Parece um mundo de fantasia criado por fantasistas? Certamente. Estamos no mundo dos que defendem que a terra é plana, dos que negam o holocausto apesar do zelo dos alemães em registrar tudo em filme, fotos e documentos, dos que negam a evolução do homem e dos que acreditam piamente que os deuses eram astronautas. Ou seja, o buraco do coelho de Alice é o habitat desses malucos.
Para viver em um mundo da fantasia é preciso aceitar algumas regras. Uma delas diz respeito às teorias da conspiração muito em voga nas redes. Outra é ser um crédulo de UTI. Há números: 64% dos brasileiros acreditam em qualquer coisa que leem, veem ou ouvem, sem checar a notícia ou procurar fonte confiável.
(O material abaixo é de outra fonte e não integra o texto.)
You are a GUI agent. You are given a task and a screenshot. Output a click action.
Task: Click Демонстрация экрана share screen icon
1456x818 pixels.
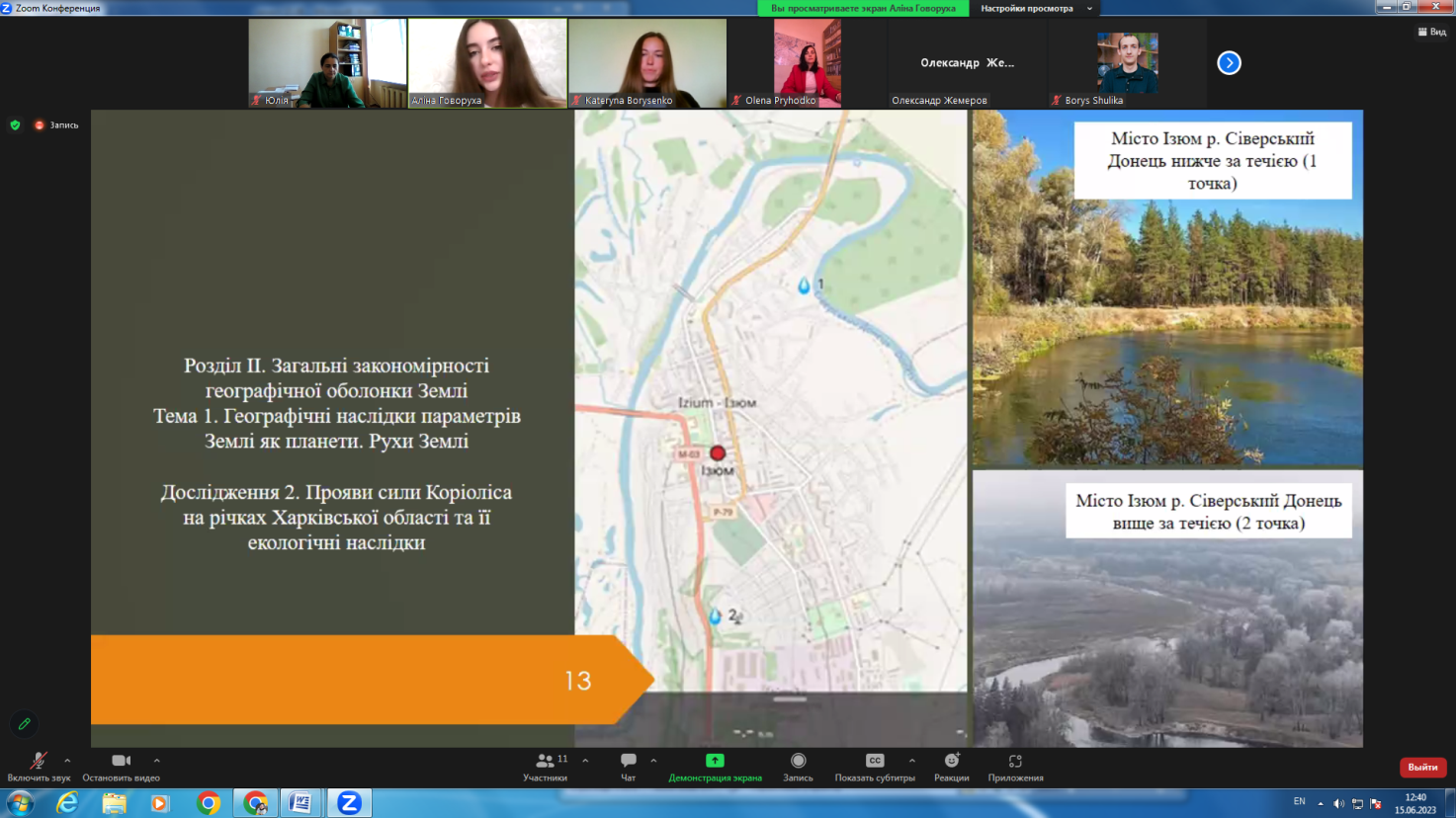click(x=715, y=762)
O que João Pereira Coutinho tem a ver com isso? É ele quem nos abastece dessas informações. Escreve ele em sua coluna mais recente, na Folha: “A palavra fundamental é ‘prova’. Uma fantasia é improvável (no sentido empírico da palavra) e muitas são contrárias a provas irrefutáveis. Que fazer?”
Coutinho então envia a um amigo um artigo provando que a água engarrafada que ele diz ser contaminada não o é de fato. O amigo responde: “Sei quem tu és. Os donos do mundo sempre tiveram os seus soldados”. Que fazer?